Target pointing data
┄┄┄┄┄┄┄┄┄┄┄┄┄┄┄┄┄┄┄┄

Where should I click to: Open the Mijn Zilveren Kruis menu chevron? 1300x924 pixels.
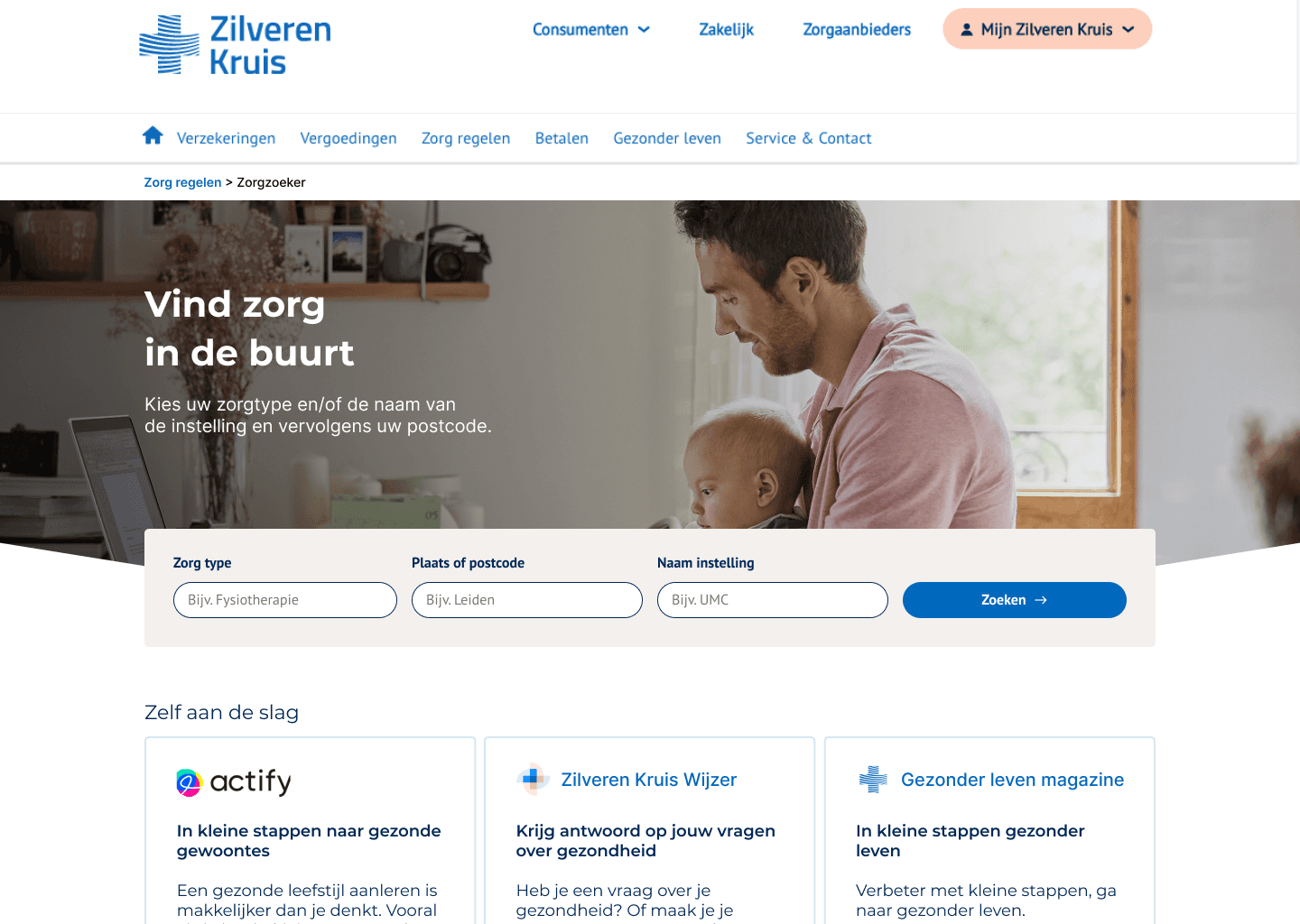[1128, 30]
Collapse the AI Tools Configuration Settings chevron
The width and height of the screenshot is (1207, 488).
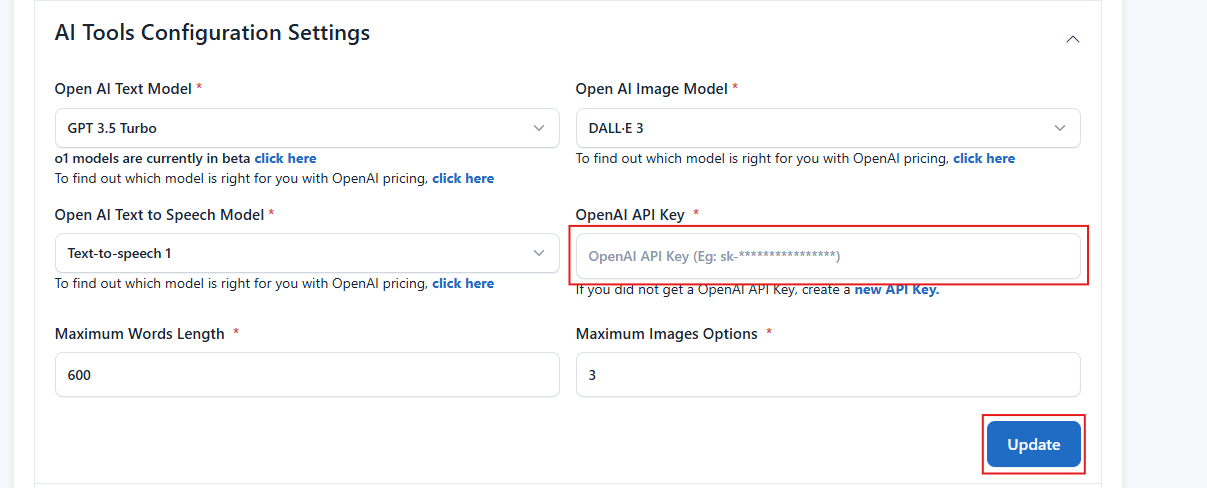[1073, 39]
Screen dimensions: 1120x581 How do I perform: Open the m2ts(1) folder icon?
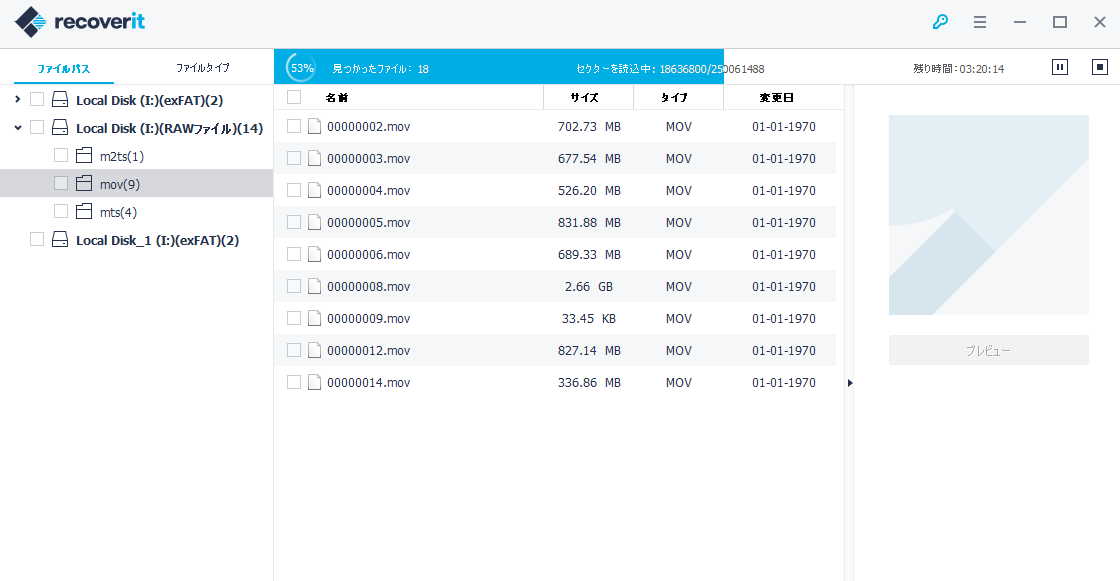[84, 156]
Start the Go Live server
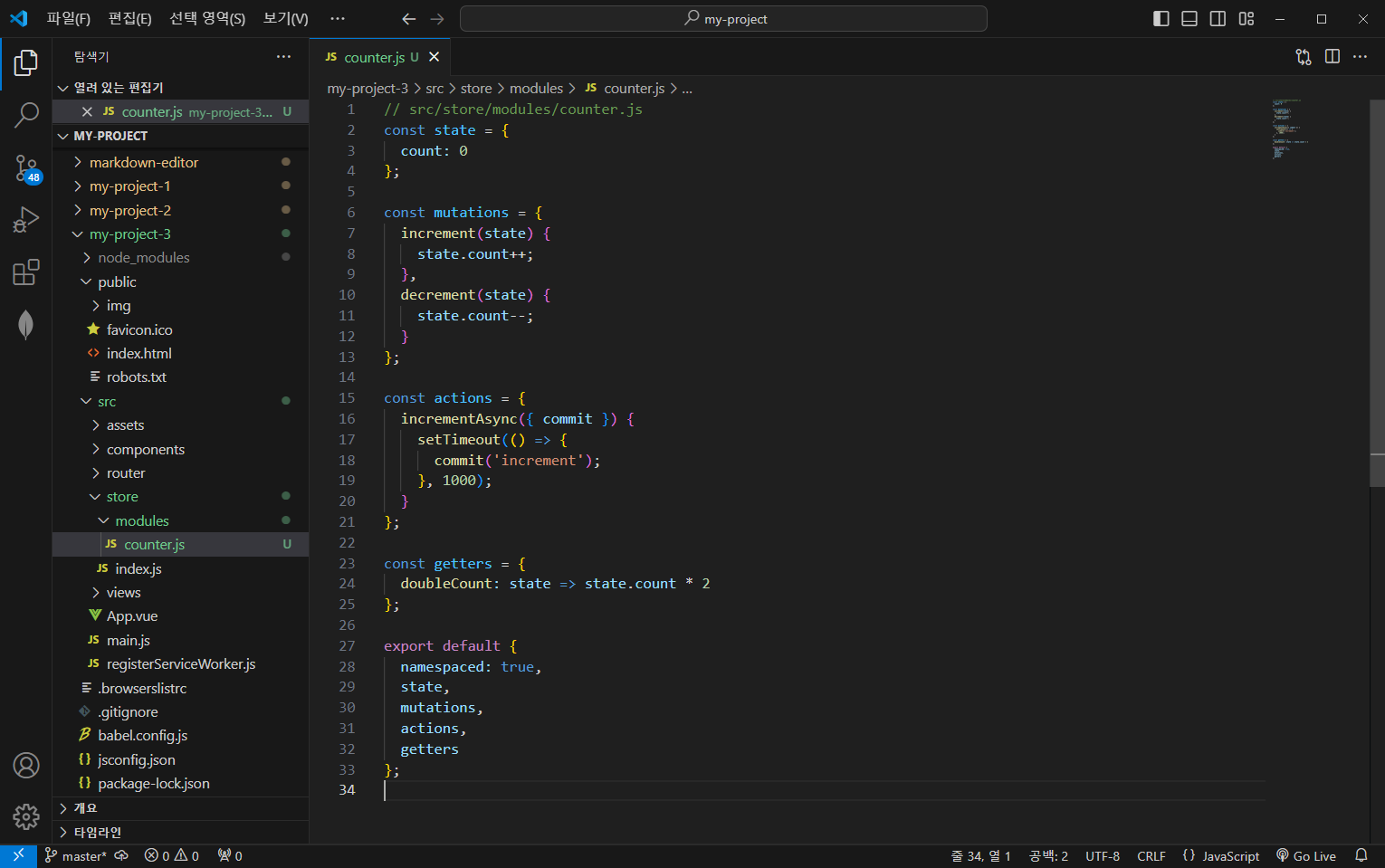This screenshot has width=1385, height=868. [1306, 855]
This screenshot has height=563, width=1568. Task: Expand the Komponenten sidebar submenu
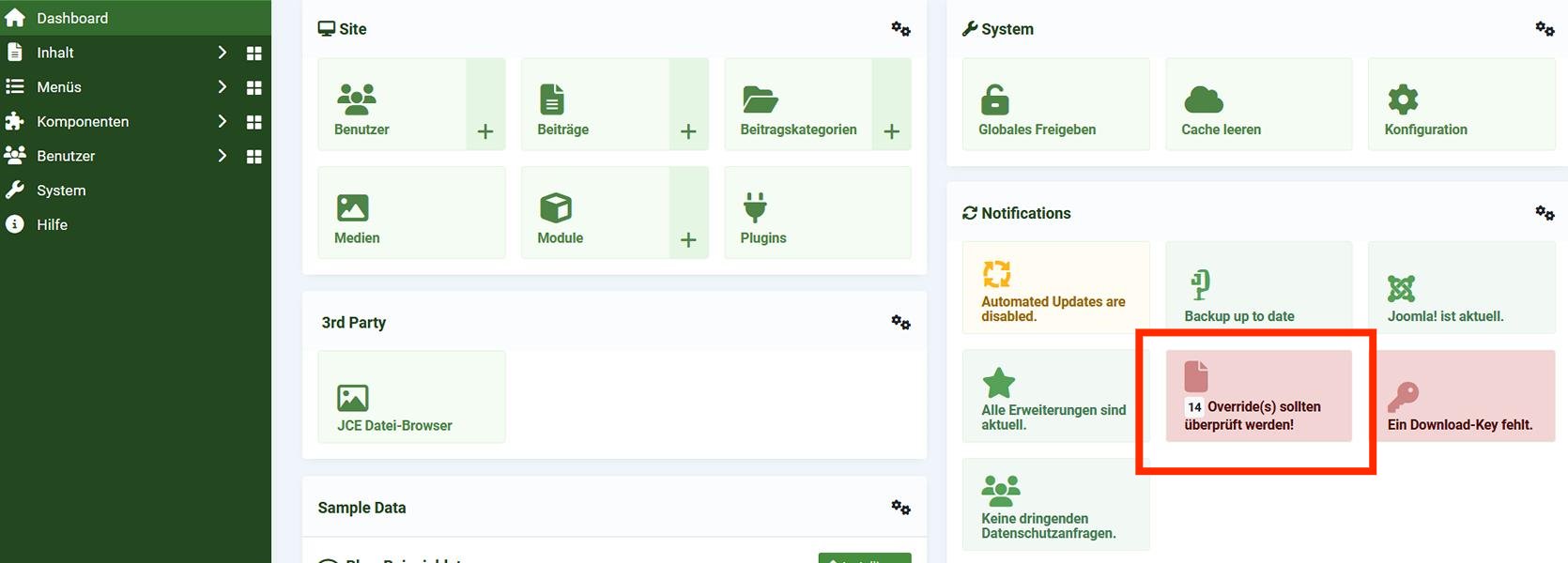[x=223, y=121]
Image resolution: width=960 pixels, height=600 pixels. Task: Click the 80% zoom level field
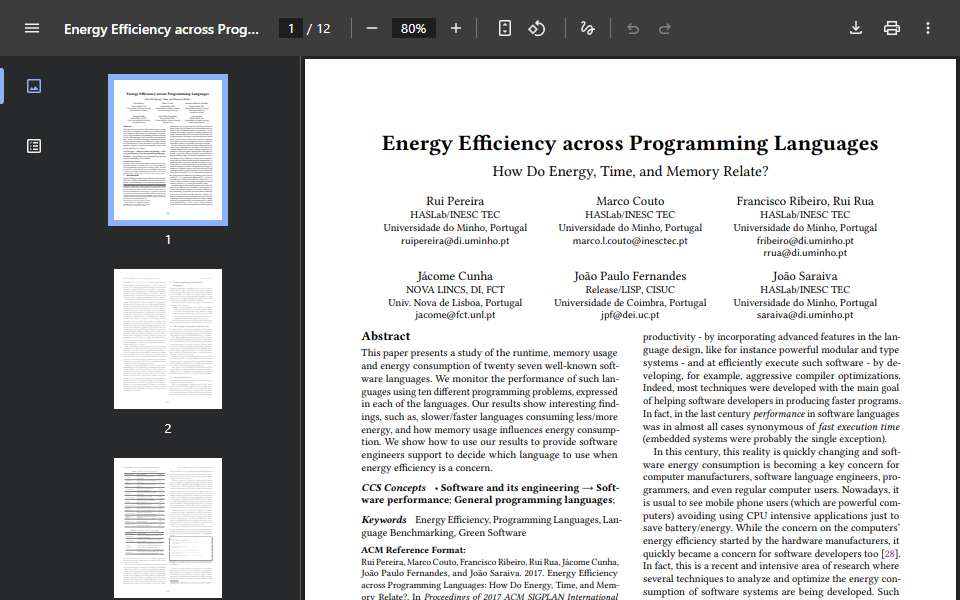click(413, 29)
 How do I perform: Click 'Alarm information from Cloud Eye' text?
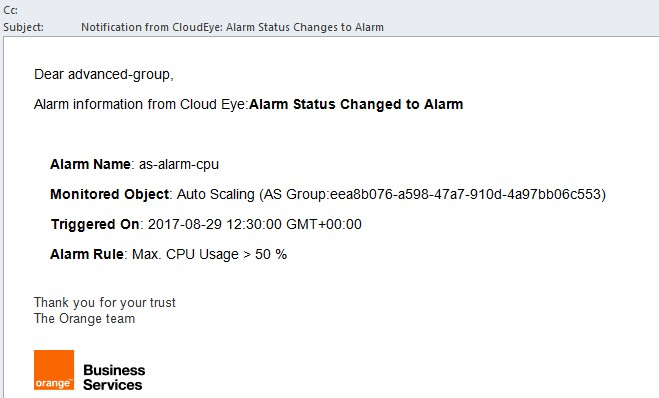coord(140,104)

┄┄┄┄┄┄┄┄┄┄┄┄┄┄┄┄┄┄┄┄

### Exercise instructions
Rewrite the listing above, replacing "chevron" with "caret" wherever it occurs and leaving everything else as it stands. Omit the pictures from your answer.

### Task answer
Where should I click to: Open the Mijn Zilveren Kruis menu caret? 1300x924 pixels.
[1128, 30]
Collapse the AI Tools Configuration Settings caret
The width and height of the screenshot is (1207, 488).
[1073, 39]
Screen dimensions: 1120x581 How do I perform: Open the m2ts(1) folder icon?
[84, 156]
Start the Go Live server
This screenshot has width=1385, height=868. [1306, 855]
This screenshot has height=563, width=1568. Task: Expand the Komponenten sidebar submenu
[x=223, y=121]
Image resolution: width=960 pixels, height=600 pixels. Task: Click the 80% zoom level field
click(413, 29)
 How do I perform: Click 'Alarm information from Cloud Eye' text?
coord(140,104)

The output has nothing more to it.